--- Start of DOCUMENT PASSAGE ---

9.1 Regression - Model fitting

Outline:

  • Bivariate data

  • Least Squares Regression: Determining the slope of a line

  • Local Weighted Regression: Smooth curve fit

  • Evaluating model fit

Additional Assigned Reading

Data 8 textbook “Computational and Inferential Thinking: The Foundations of Data Science” By Ani Adhikari and John DeNero Chapter 15 Prediction. This should overlap with your assigned reading for Data 8.

Bivariate data

Bivariate data arise in any system where one quantity depends on another. For example: if you are measuring the distance between you (the origin) and an object moving away from you, and you make multiple measurements at different times. Then you have distance measured as a funtion of time. There are many examples in Earth and Planetary Science where we are interested in the dependence of one set of data on another. We have dealt with such scenarios thus far in considering the distance of the last geomagnetic reversal from the ridge crest to get spreading rate and the difference in arrival times of the \(P\) and \(S\) seismic waves is related to distance from the source to the receiver.

import numpy as np
import matplotlib
import matplotlib.pyplot as plt

# make up some randomly scattered linearly related data
x_value = np.random.uniform(0,5,50)
m_value = 2
b_value = np.random.uniform(-1,1,50)
y_value = m_value*x_value+b_value

# plot the data
plt.figure(1,(5,5)) 
plt.plot(x_value,y_value,'o')
plt.xlabel('X: time (seconds)', fontsize=16);
plt.ylabel('Y: distance (meters)', fontsize=16);
plt.grid()
../_images/W9_regression_2_0.png

Linear Regression (Least Squares)

Continuing with our example of distance as a function of time, we have time on the x-axis in seconds and distance on the y-axis in meters. The slope of this line is then the velocity:

\(d = vt\)

where \(v\) is velocity, \(d\) is distance, and \(t\) is time.

This looks a lot like the equation for a line through the data (\(y=mx + b\)) where \(m\) is the slope and \(b\) is the y-intercept. In this case we’ll say the object started at our location, so the y-intercept is 0, and \(m\) is \(v\).

So how do we find the slope?

Watch this video about Least Squares Regression:

Here is where we can use linear regression to find the “best fit” line through the data. The approach is to minimize the sum of the squares of the distances (residuals) between the points and a line through them. In this illustration below, the residuals are the vertical distance between each data point and the line:

The approach in linear regression is to find the line that minimizes the squared value of these distances all added up.

Fitting a line with np.polyfit()

We determine the best-fit line through this least squares approach using the np.polyfit() function. A straight line is a first degree polynomial.

np.polyfit() can be used to calculate best fit lines (setting the degree (deg) to 1), or higher order curves (setting degree to 2 or higher) returning the slope and the intercept.

--- End of DOCUMENT PASSAGE ---
--- Start of DATASET CONTENT ---

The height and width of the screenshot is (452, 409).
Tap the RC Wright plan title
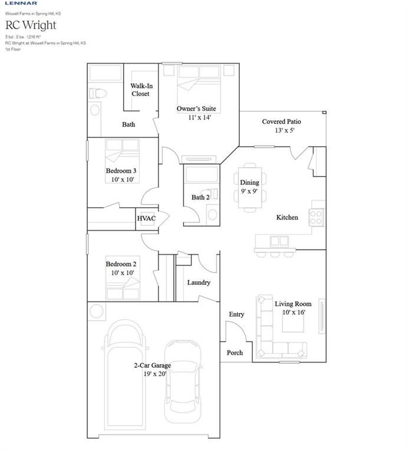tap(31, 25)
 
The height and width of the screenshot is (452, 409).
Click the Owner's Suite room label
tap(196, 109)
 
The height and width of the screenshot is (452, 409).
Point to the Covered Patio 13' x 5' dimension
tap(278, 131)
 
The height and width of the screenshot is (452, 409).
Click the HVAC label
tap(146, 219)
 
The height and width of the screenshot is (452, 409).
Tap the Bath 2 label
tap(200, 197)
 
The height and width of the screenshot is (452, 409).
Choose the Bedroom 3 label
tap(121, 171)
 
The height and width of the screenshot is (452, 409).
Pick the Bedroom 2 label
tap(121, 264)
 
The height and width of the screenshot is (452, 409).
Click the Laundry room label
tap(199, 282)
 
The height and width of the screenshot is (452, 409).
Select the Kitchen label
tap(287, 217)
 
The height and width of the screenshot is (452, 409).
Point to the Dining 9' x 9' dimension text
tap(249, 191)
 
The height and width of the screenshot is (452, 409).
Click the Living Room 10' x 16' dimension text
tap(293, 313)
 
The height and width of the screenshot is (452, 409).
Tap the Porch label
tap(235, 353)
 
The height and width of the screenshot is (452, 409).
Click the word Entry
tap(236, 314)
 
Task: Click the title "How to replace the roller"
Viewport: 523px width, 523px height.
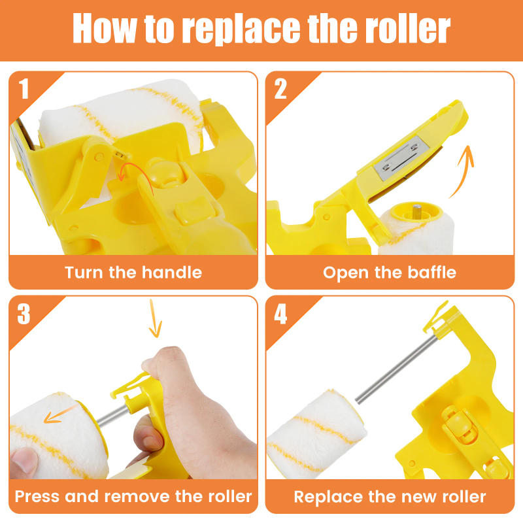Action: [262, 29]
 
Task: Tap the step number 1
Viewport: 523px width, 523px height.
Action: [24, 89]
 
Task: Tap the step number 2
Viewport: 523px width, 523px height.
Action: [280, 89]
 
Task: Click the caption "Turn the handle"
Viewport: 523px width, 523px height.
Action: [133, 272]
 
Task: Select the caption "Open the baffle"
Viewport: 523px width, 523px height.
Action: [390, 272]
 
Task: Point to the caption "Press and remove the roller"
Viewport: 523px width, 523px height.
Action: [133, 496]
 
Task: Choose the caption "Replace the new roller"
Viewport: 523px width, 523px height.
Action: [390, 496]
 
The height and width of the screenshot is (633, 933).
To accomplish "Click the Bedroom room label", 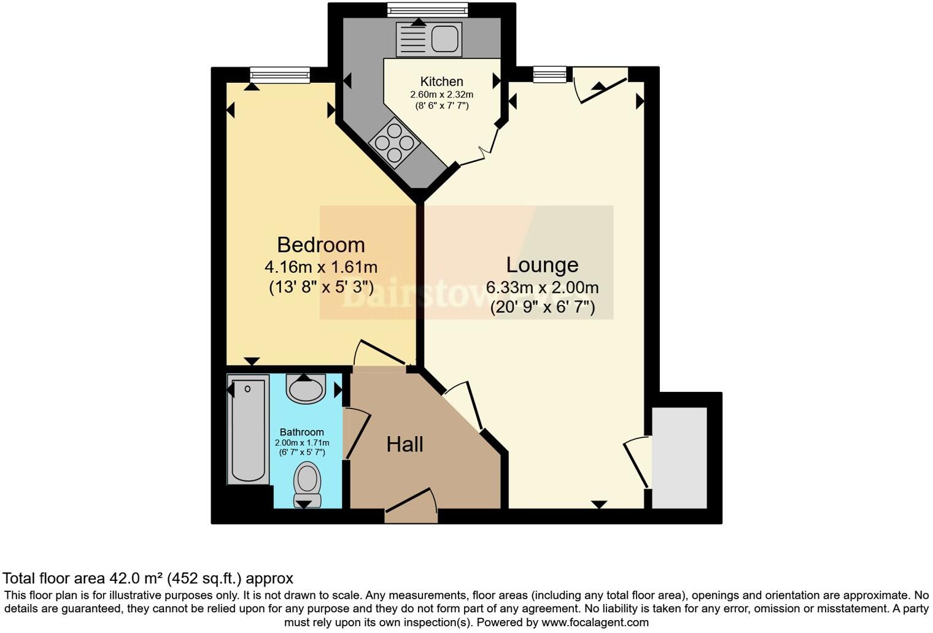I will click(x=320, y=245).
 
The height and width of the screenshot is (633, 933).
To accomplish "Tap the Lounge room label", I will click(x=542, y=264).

--- End of DATASET CONTENT ---
--- Start of DATASET CONTENT ---

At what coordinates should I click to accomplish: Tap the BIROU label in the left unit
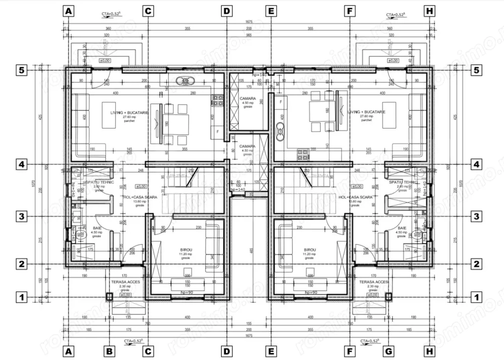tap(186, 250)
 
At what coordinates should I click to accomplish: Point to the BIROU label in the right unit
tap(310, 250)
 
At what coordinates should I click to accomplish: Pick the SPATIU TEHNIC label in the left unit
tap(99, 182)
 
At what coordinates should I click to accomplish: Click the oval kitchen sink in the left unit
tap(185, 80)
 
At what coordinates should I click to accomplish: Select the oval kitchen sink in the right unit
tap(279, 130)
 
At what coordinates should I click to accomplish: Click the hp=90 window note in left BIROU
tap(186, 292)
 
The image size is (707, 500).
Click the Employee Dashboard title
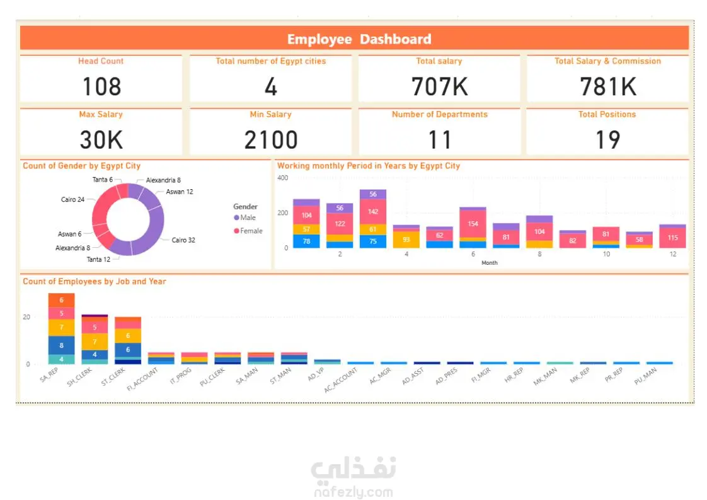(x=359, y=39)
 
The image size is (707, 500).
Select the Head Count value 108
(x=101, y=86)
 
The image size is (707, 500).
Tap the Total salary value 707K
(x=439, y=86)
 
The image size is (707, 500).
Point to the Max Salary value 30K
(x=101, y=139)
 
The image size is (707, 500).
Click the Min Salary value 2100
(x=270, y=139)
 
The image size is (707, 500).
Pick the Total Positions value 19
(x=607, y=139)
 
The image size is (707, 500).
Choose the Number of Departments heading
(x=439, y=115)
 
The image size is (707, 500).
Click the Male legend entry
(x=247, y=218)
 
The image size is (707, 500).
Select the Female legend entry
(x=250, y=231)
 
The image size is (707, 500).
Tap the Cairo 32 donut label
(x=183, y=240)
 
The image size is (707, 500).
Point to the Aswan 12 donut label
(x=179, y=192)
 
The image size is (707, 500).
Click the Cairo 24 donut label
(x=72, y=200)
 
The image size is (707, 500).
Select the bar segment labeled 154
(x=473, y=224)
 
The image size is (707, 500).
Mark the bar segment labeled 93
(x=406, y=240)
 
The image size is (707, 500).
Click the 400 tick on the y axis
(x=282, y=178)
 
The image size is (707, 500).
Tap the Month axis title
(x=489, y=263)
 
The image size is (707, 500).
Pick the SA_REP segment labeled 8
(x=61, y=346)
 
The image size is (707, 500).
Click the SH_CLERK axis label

--- End of DATASET CONTENT ---
--- Start of DATASET CONTENT ---

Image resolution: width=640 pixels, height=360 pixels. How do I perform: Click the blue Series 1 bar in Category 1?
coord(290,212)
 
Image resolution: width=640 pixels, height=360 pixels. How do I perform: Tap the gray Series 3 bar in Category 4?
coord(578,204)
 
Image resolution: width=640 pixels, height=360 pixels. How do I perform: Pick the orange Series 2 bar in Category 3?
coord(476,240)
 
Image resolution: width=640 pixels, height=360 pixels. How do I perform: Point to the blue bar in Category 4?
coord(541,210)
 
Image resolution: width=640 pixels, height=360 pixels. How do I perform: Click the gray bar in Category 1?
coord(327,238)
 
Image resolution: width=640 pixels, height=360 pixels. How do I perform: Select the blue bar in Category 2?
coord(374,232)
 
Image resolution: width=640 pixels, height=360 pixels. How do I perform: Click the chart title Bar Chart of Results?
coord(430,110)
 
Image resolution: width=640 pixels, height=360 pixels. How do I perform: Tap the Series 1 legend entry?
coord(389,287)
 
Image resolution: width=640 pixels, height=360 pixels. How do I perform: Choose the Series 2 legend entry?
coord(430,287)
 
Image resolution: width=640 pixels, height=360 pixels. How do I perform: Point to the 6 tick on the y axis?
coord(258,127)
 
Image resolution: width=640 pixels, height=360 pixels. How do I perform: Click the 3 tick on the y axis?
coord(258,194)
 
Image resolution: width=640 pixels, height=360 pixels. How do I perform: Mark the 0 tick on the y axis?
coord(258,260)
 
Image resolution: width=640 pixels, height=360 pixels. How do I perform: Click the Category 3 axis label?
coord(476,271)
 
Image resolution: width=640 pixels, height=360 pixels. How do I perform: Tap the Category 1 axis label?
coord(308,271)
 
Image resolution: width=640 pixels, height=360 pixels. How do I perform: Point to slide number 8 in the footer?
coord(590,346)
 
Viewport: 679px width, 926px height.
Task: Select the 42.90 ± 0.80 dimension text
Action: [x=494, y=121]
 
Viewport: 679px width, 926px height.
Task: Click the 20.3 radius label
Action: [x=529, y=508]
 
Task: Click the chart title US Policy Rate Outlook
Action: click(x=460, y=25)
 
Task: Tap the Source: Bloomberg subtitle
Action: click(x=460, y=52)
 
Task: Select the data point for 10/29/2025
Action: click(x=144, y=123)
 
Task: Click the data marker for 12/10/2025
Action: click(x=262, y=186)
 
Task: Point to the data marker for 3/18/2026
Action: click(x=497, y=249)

--- End of DATASET CONTENT ---

### EXERCISE INSTRUCTIONS
In the regression lesson, what are the residuals in the illustration of least squares regression?

### WRITTEN REPLY
They are the vertical distances between each data point and the line.